An Artist Who Defended Ai Weiwei Has Resigned From Hong Kong’s Arts Council, Citing ‘Personal Safety’
Chris Chan Kam-shing's resignation came alongside several others, as tensions over a new national security law continue to mount.
Multiple members of Hong Kong’s Arts Development Council have resigned this week. At least one, artist Chris Chan Kam-shing, cited “personal safety” as his reason in an interview with the South China Morning Post, though he declined to elaborate. The departures come after a series of media attacks.
The three officials who resigned—the others are songwriter Adrian Chow Pok-yin and director Indy Lee Chun-leung—were among a group of reformers originally elected in 2016 in a landslide, beating out more pro-establishment incumbents.
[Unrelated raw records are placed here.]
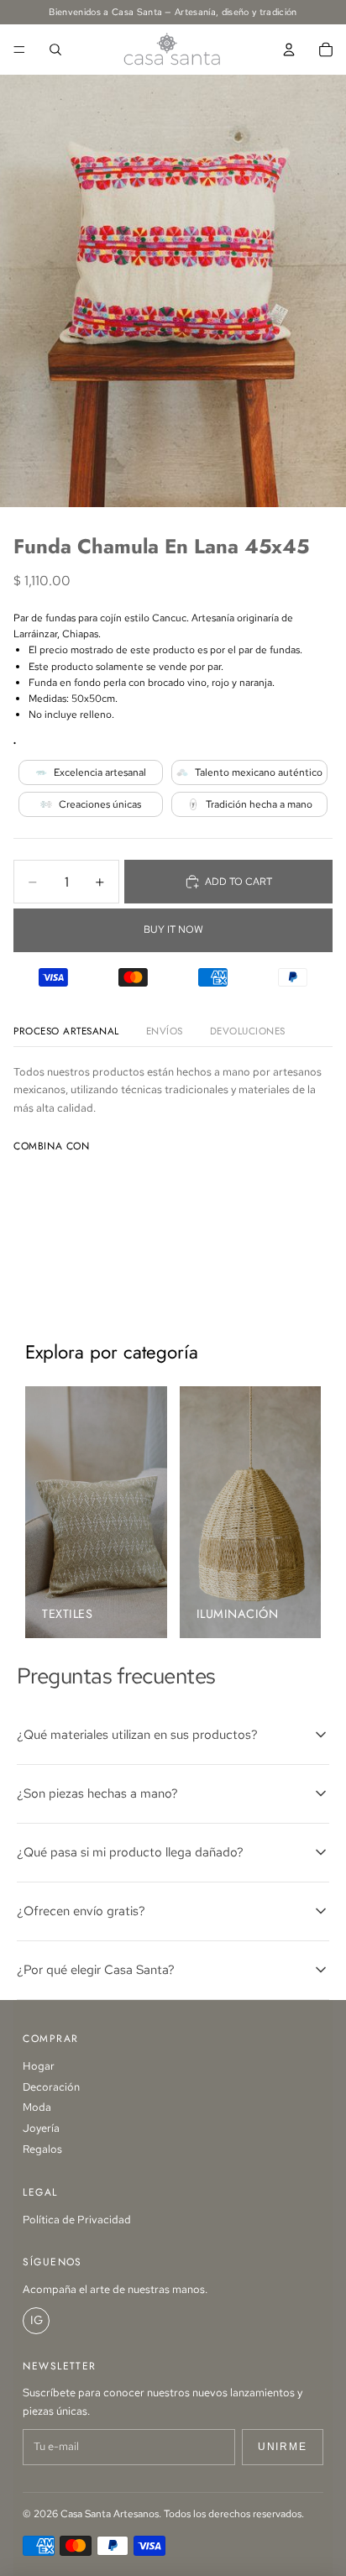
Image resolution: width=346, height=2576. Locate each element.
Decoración (51, 2087)
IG (36, 2319)
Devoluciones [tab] (248, 1031)
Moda (37, 2107)
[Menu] (19, 49)
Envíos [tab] (164, 1031)
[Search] (55, 49)
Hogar (39, 2066)
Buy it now (173, 929)
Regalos (42, 2149)
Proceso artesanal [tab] (66, 1031)
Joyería (41, 2128)
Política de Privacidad (77, 2219)
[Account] (288, 49)
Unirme (282, 2447)
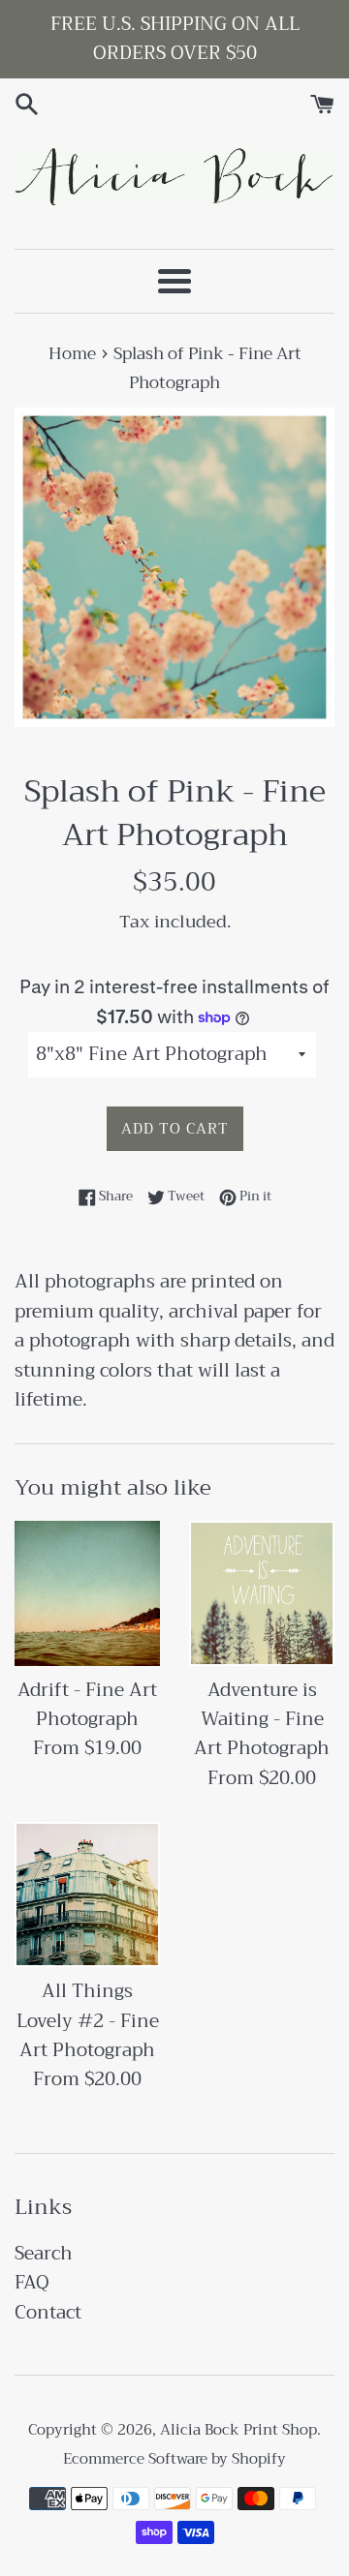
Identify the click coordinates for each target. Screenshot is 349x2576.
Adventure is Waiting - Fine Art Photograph (262, 1719)
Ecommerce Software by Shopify (174, 2458)
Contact (48, 2312)
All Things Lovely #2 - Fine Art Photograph (87, 2020)
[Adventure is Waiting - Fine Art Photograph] (261, 1593)
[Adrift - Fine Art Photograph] (87, 1593)
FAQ (32, 2282)
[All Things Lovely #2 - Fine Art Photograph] (87, 1894)
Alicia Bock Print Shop (238, 2429)
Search (44, 2253)
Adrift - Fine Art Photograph (87, 1704)
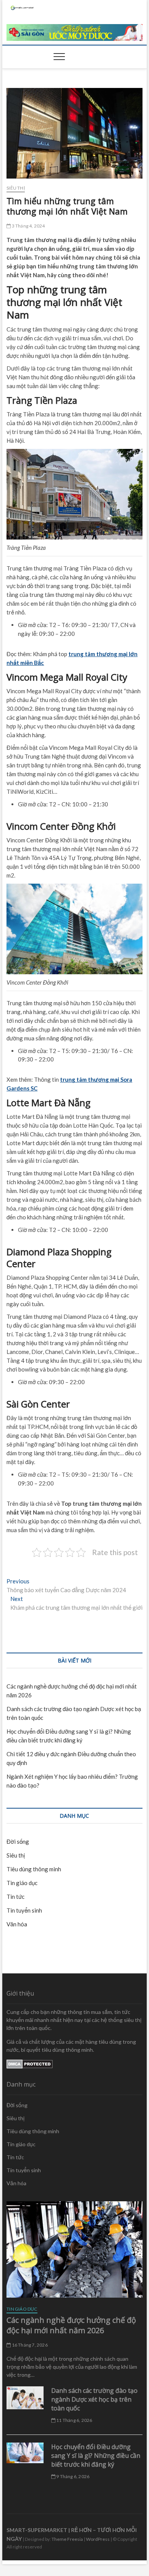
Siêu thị (15, 188)
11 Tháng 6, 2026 (73, 2420)
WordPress (98, 2539)
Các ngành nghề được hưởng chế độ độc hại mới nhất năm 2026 (71, 2325)
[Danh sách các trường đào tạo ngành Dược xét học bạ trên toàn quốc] (25, 2397)
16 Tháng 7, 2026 (29, 2345)
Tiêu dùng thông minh (33, 1869)
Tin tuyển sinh (24, 1910)
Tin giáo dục (21, 1882)
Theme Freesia (67, 2539)
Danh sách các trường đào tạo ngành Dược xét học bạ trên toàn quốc (94, 2399)
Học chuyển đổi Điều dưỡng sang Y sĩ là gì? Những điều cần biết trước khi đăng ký (95, 2456)
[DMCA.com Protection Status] (29, 2063)
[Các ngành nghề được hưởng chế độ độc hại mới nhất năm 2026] (74, 2249)
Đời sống (17, 1841)
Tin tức (15, 1896)
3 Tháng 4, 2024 (28, 226)
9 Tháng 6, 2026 (72, 2476)
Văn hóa (16, 1924)
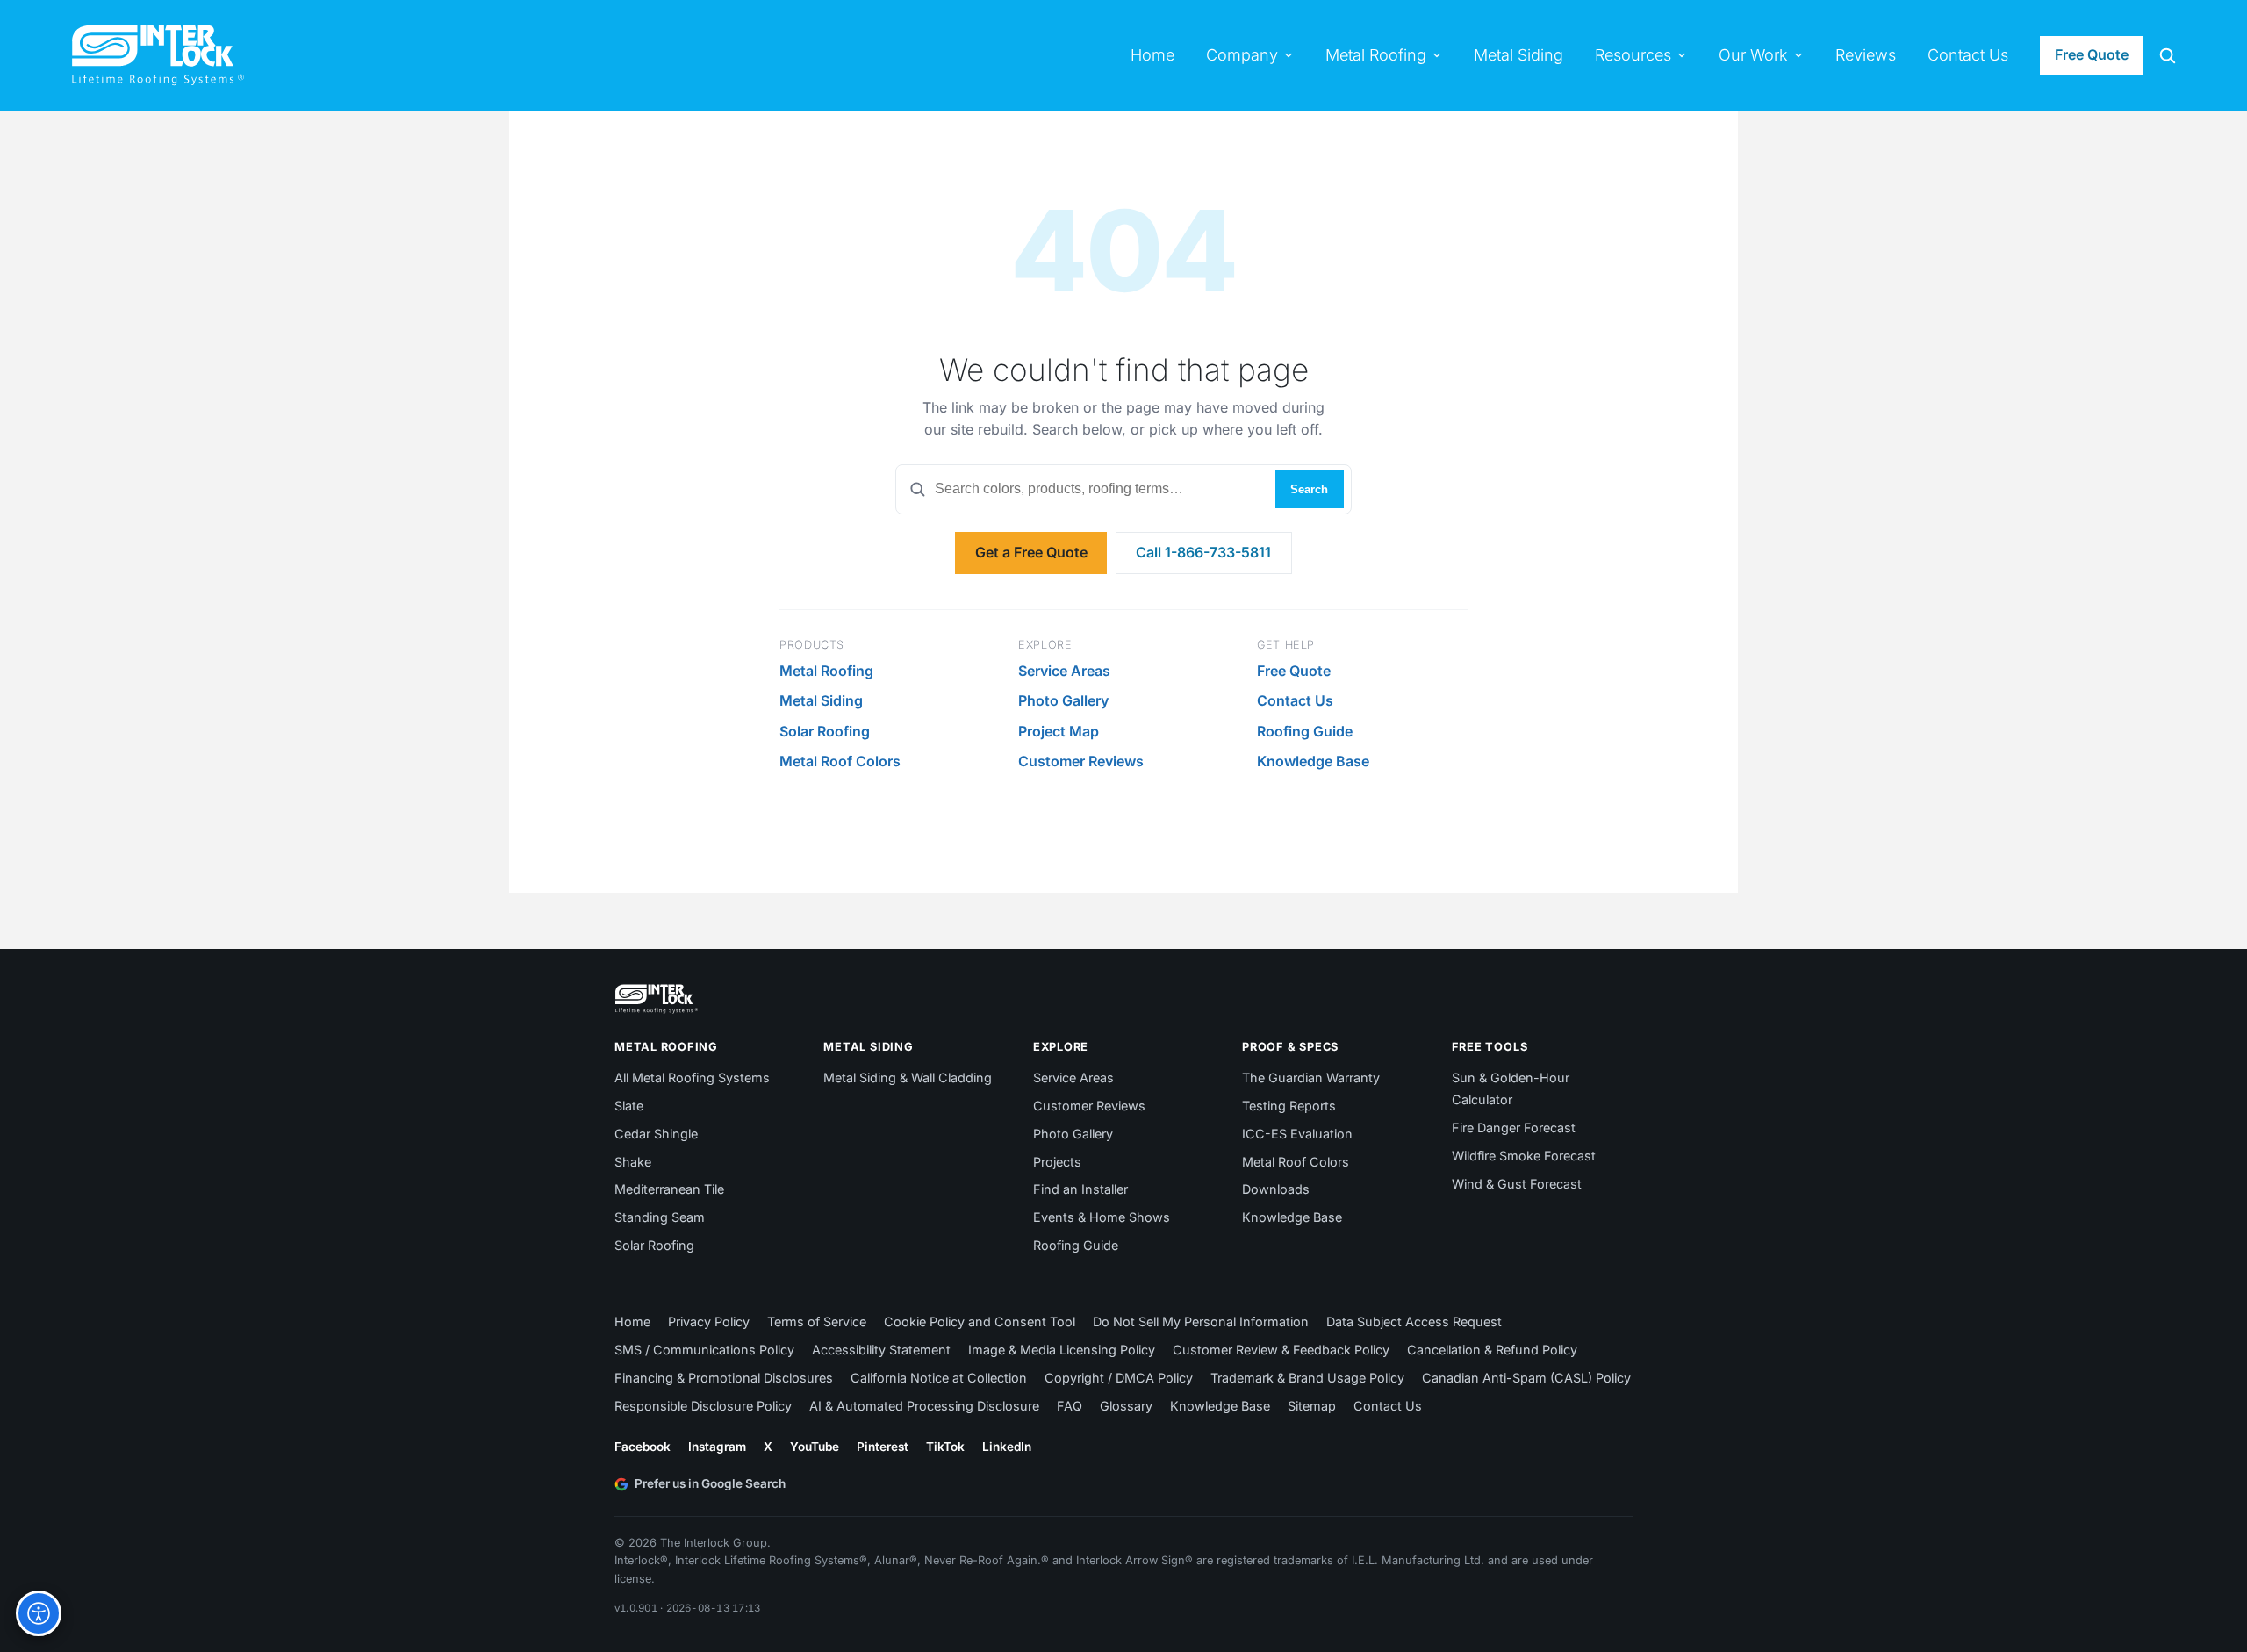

Government-appointed representative Vigo Yau Ah-kwai had resigned in May, according to the South China Morning Post’s report. As a result, the 27-member Council now has a gaping hole, with 15 percent of its seats left unfilled. In a statement, the council said that the resignations were over “personal reasons” and stressed that they “do not have any impact on [its] operation.”
In March, Chris Chan drew widespread notice after he challenged pro-Beijing politician Eunice Yung Hoi-yan’s contention that Ai Weiwei’s works in the M+ Museum collection—in particular his photograph Study of Perspective – Tian’anmen (1997), which features the artist giving the middle finger at the site of the 1989 student protest—might violate the new security law.
Chan had defended both the museum and Ai’s art, saying that “M+ can serve as an educational platform for those who don’t understand culture, like Yung.”
According to a source who spoke to the South China Morning Post, Chan’s resignation was related to concern over a lengthy profile of him in China’s Ta Kung Pao news outlet in April, “accusing him of being a ‘yellow ribbon’ spy in the council and mentioning the area he lived in.” (The yellow ribbon is a symbol of the demand for more democracy in Hong Kong.)
Chan’s girlfriend has also reshared content on social media that is pro-Hong Kong independence. The source said that their names “were looped in the newspaper again in a report about brother Ming,” referring to recent coverage of the arrest of pop singer Anthony Wong Yiu-ming, who was charged for encouraging voters to support a pro-democracy candidate.
The Chinese-owned Ta Kung Pao and Wen Wei Po outlets accused the council of distributing grants of up to HK$15 million ($19 million) to pro-democracy groups that oppose the national security law.
Stressing that the council’s work had been professional, Indy Lee told the South China Morning Post that pro-Beijing media had “smeared” it. “I hope to calm the situation down,” he told the paper, speaking of his resignation.
Since the Beijing-drafted national security law went into effect on June 30, 2020, Hong Kong artists are among those who have publicly contemplated leaving the country as freedom of expression is curtailed. Meanwhile, last week online media source Initium Media announced it would move its headquarters from Hong Kong to Singapore as a direct result of the security law.
Christie’s, however, announced at the end of July that it was dramatically expanding its business in Hong Kong and tripling the numbers of art sales there.